Cuando tenía dieciocho años vivió una experiencia que no olvidará mientras viva. Y después tampoco…

He aquí una síntesis de los hechos:

—Yo vivía en 1996 en la ciudad de Pereira (Colombia)… Un día me asaltaron en plena calle… Trataron de robarme, pero me resistí… Una chica, entonces, me apuñaló por la espalda… Me metieron en una ambulancia y perdí el conocimiento… Entonces me vi en el techo de la ambulancia… Mi mejor amiga y el paramédico hablaban… Noté un intenso olor a flores… Finalmente me operaron y salí adelante… Y permanecí una semana en el hospital San Jorge… Al día siguiente de la operación empecé a verla…

Jessica me miró, algo aturdida. La tranquilicé. Llevaba cuarenta años escuchando experiencias similares.

—El caso es que todos los días —prosiguió—, y a la misma hora, a eso de las dos de la tarde, aparecía en la sala una monja… Caminaba hacia la ventana… Después giraba y se dirigía a los pies de mi cama… Allí permanecía una hora… Rezaba el rosario y me miraba… Después hacía el camino inverso y salía de la sala…

—¿Conocías a la monja?

—No. Pensé que podía tratarse de una monja del hospital… Pero había algo raro en aquellas «visitas».

—¿Por qué?

—En varias ocasiones, la monja coincidió con mi familia, pero nadie le prestaba atención… Sólo mi padre la vio.

—¿Te dijo algo?

—No. Llevaba un rosario en las manos y se limitaba a rezar y a mirarme… Bajaba los ojos hacia el rosario, rezaba, y después levantaba la vista, observándome… Así permanecía por espacio de una hora… A las tres se iba…

Solicité que hiciera una descripción de la monja.

—No era muy alta…

Jessica miró a Blanca y comentó:

—Algo más alta que ella…

Blanca mide 1,65 metros.

—Aparecía pálida, con ojeras, como si tuviera anemia… El rostro era ovalado… Tenía los ojos de color café… La mirada era muy apacible… Era delgada… Llevaba un hábito marrón y una toca negra, hacia atrás… El hábito subía hasta el cuello…

—¿Cómo era el rosario?

—Blanco, con una cruz metálica. Parecía nácar…

—¿Movía las cuentas?

—Sí. En la hora que permanecía a los pies de la cama le daba la vuelta completa al rosario…

—¿La viste mover los labios?

—Sí.

—Una hora es mucho tiempo. ¿Hizo algún gesto?

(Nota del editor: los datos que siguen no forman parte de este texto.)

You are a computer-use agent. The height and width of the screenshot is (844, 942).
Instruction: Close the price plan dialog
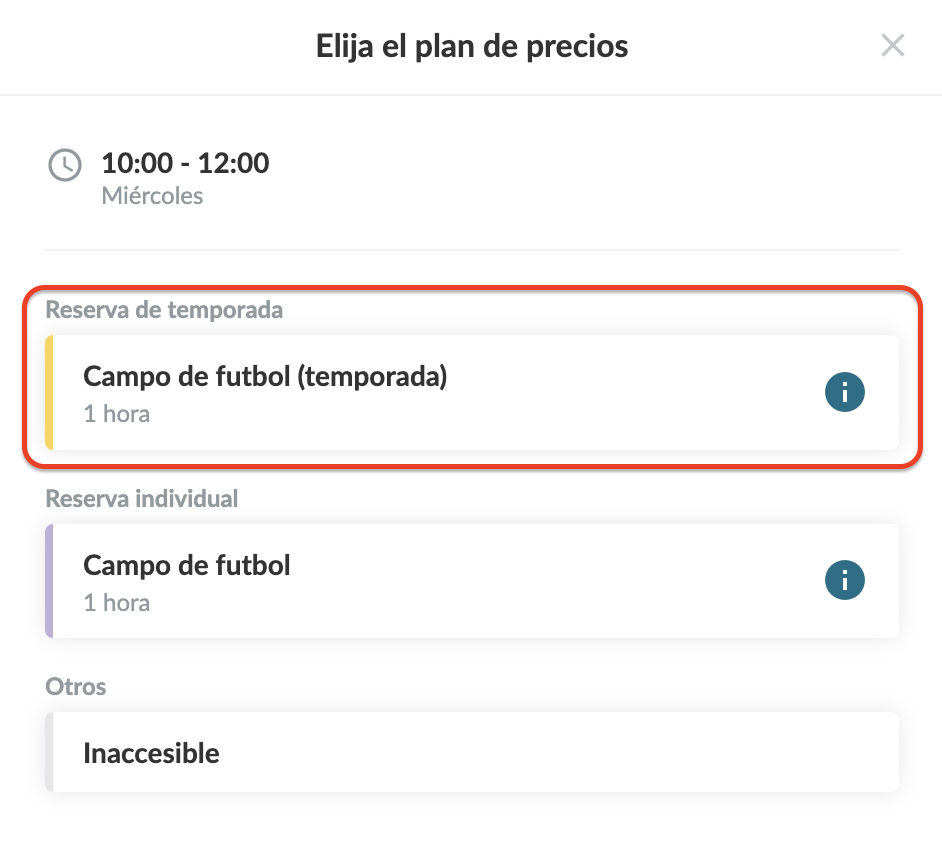click(892, 45)
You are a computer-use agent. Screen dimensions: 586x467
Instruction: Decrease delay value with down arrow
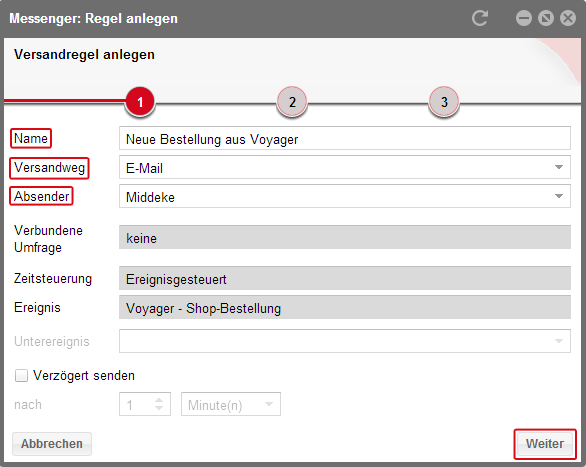click(x=159, y=408)
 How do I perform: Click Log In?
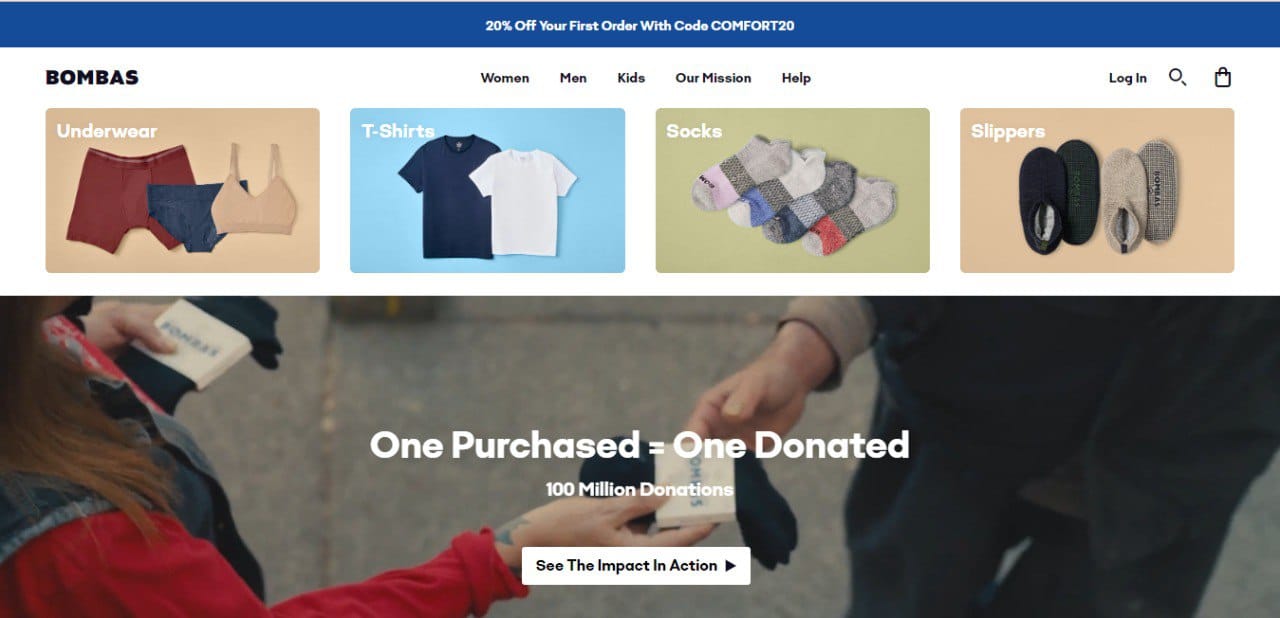(x=1128, y=78)
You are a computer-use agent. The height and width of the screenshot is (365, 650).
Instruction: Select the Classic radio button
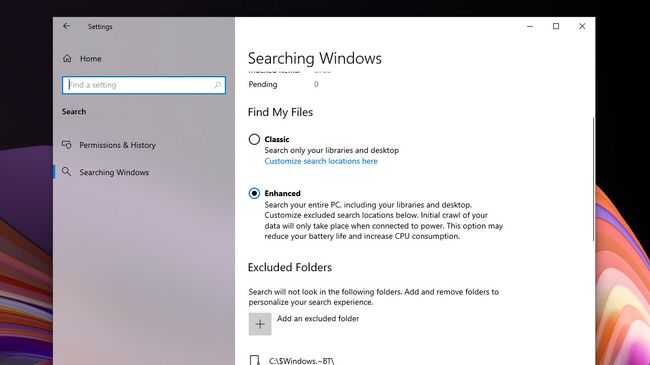click(x=254, y=139)
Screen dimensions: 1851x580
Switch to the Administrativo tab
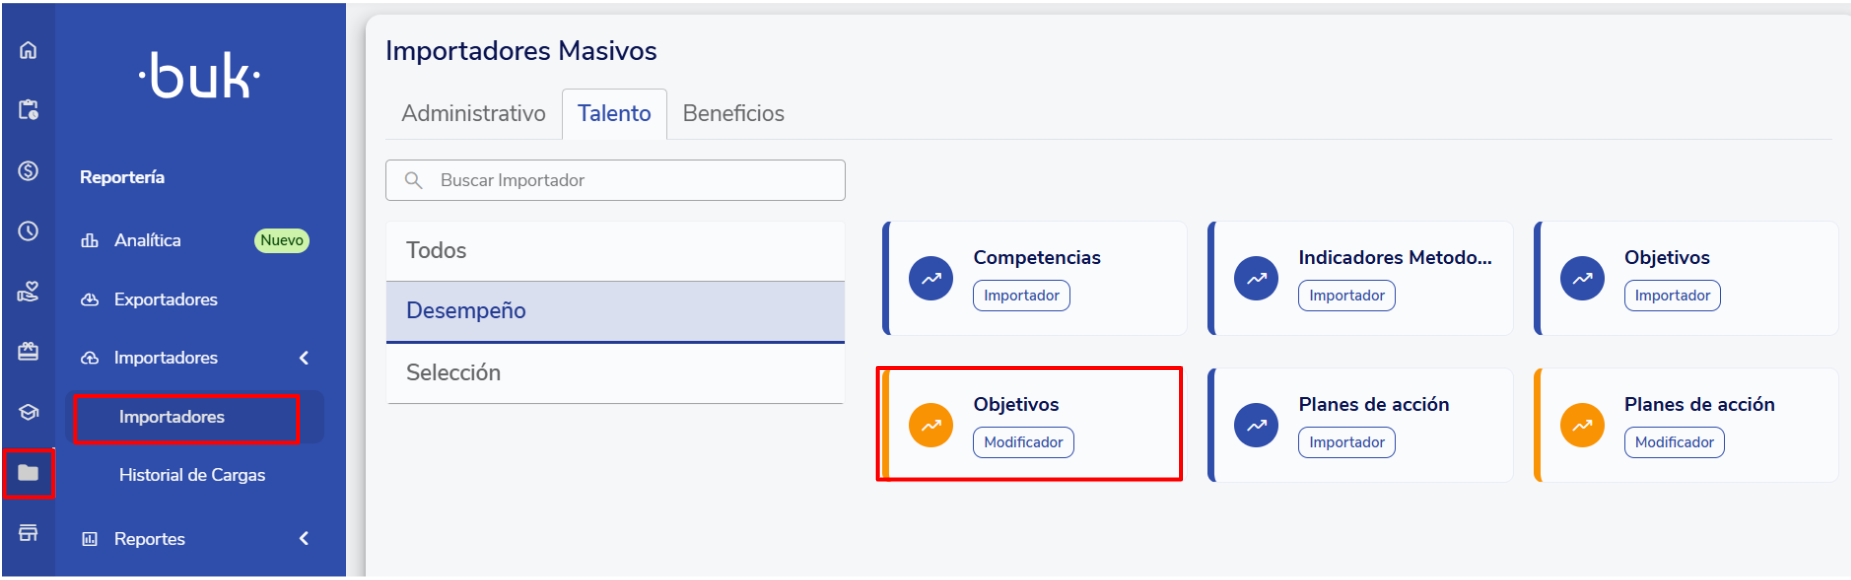point(473,114)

—De vez en cuando descargaba el peso del cuerpo de un pie a otro. Eso era todo.

—¿Se despedía al marchar?

—Tampoco. Caminaba en dirección a la ventana, giraba, y se dirigía a la puerta.

Solicité a Jessica que dibujara un plano de la habitación y que trazara el recorrido de la monja. Había entendido perfectamente. La monja, tanto al entrar en la sala, como al salir, llevaba a cabo una curva absurda e innecesaria. Pero guardé silencio.

—¿Cómo caminaba?

—Con pasos cortos y muy despacio.

—En la sala había otros enfermos. ¿La viste hablar con alguien?

—Con nadie.

—¿Era joven o mayor?

—De unos treinta y cinco años.

—¿Te llamó la atención algún otro detalle?

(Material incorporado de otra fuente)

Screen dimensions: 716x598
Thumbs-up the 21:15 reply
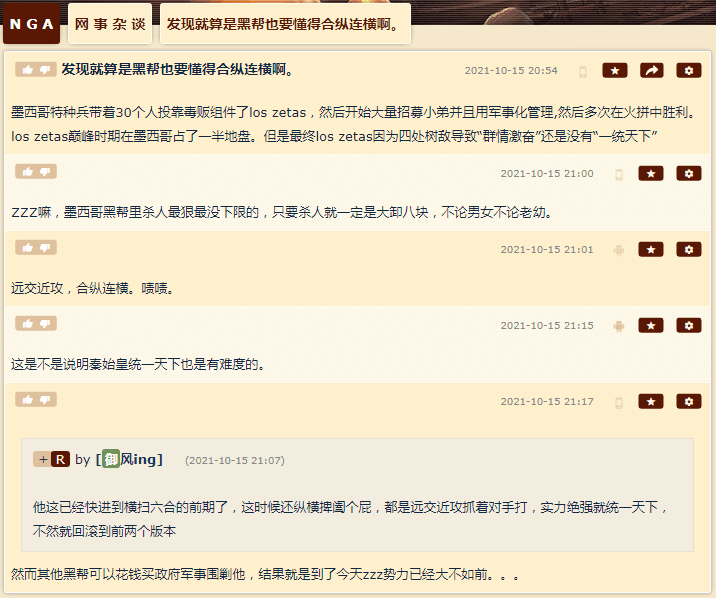pyautogui.click(x=28, y=324)
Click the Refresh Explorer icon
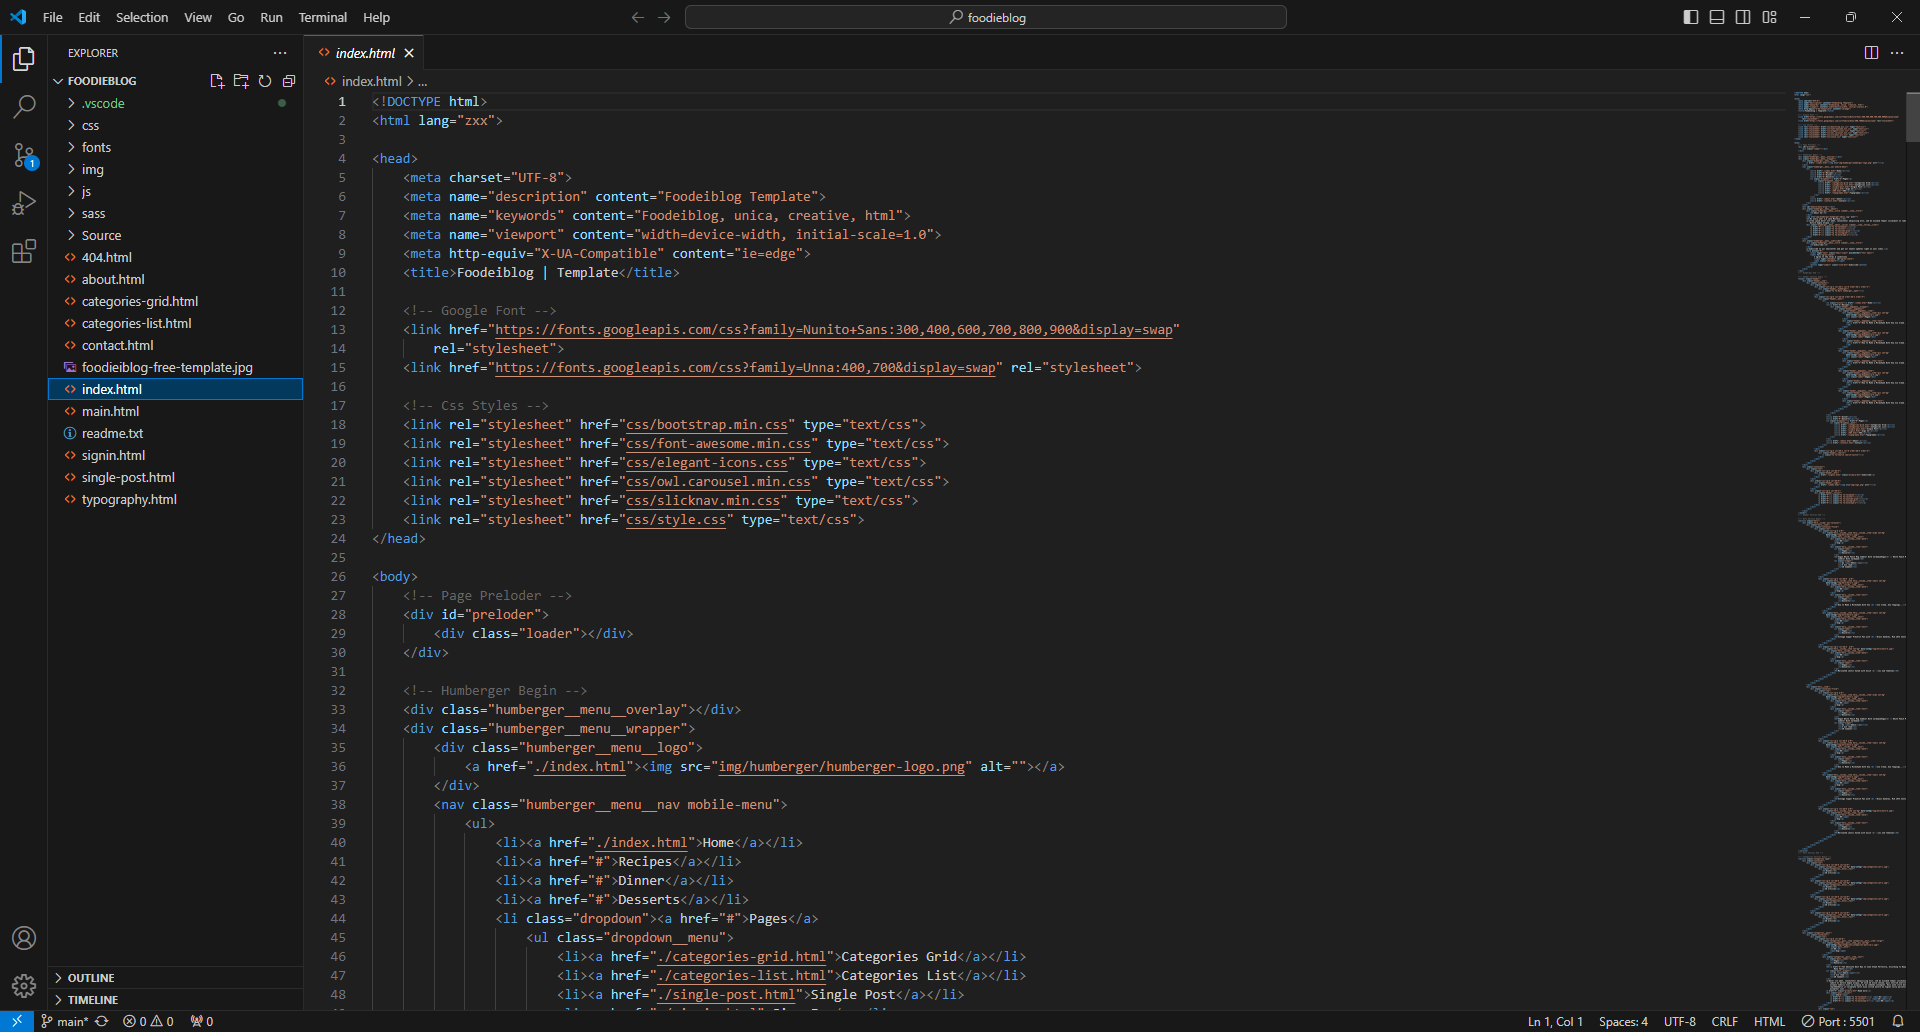1920x1032 pixels. (x=265, y=81)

—Sí, cada vez que aparecía olía a flores. Era el mismo olor que noté en la ambulancia…

—¿Recuerdas si se colocó en otro lugar que no fuera a los pies de la cama?

—Siempre hacía el mismo recorrido y terminaba en el mismo punto. Nunca cambió de lugar.

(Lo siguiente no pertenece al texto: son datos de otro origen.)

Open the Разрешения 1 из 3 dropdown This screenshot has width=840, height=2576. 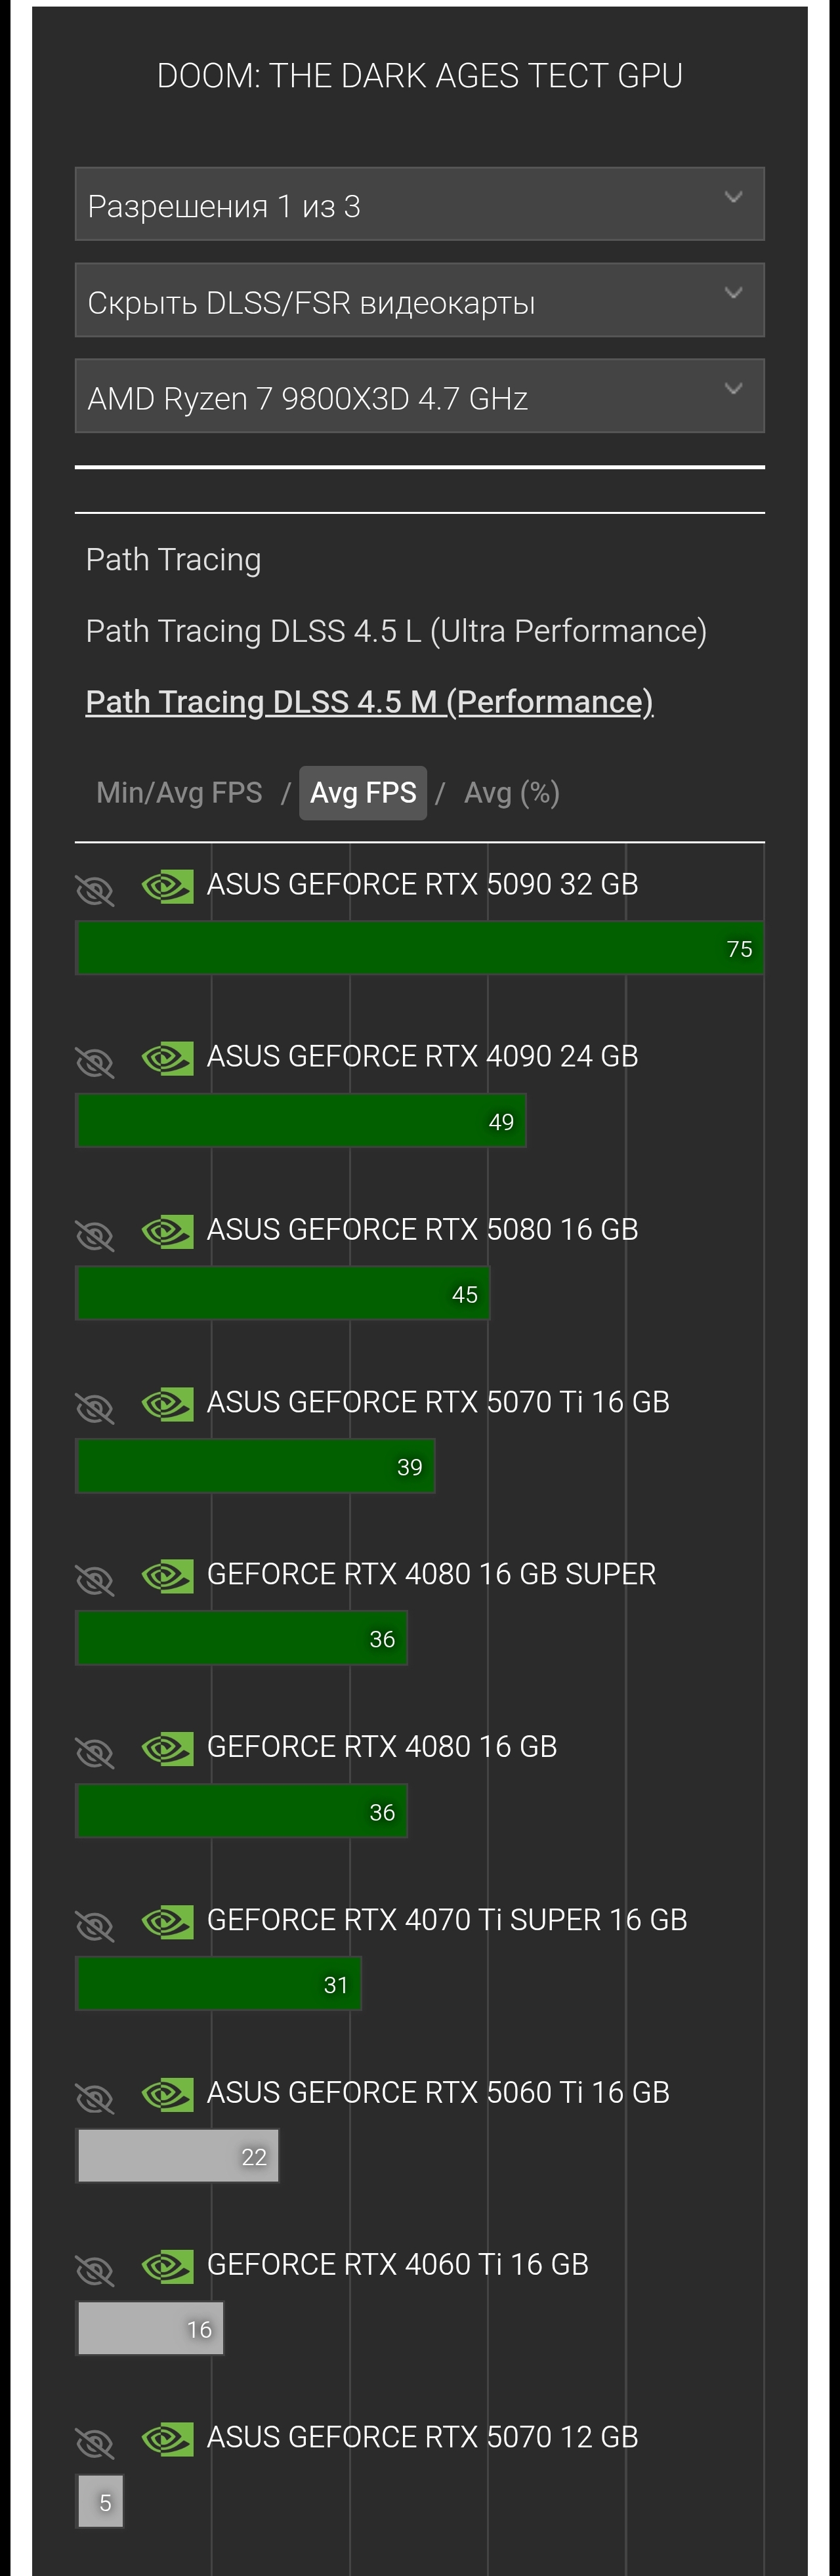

—¿Bajó las manos en algún momento?

—Nunca. Siempre las llevaba a la altura del pecho, con el rosario entre los dedos.

—¿Parpadeaba?

—Sí.

Años después, en 2005, cuando Jessica residía en USA, sucedió algo que la dejó perpleja.

—Fui a una conferencia. Alguien hablaba sobre ángeles… Entonces se aproximó una señora y preguntó si creía en los santos… Señaló a mis espaldas y manifestó: «Tienes una monja a tu lado. Es tu protectora». Sacó una estampita y me la mostró… Quedé petrificada… ¡Era la monja que había visto en el hospital, en Colombia!…

Jessica me mostró la estampita. Era la imagen de Teresa Pazelli, también conocida como Teresita del Niño Jesús[40].

—¿Estás segura de que es la monja que te visitaba?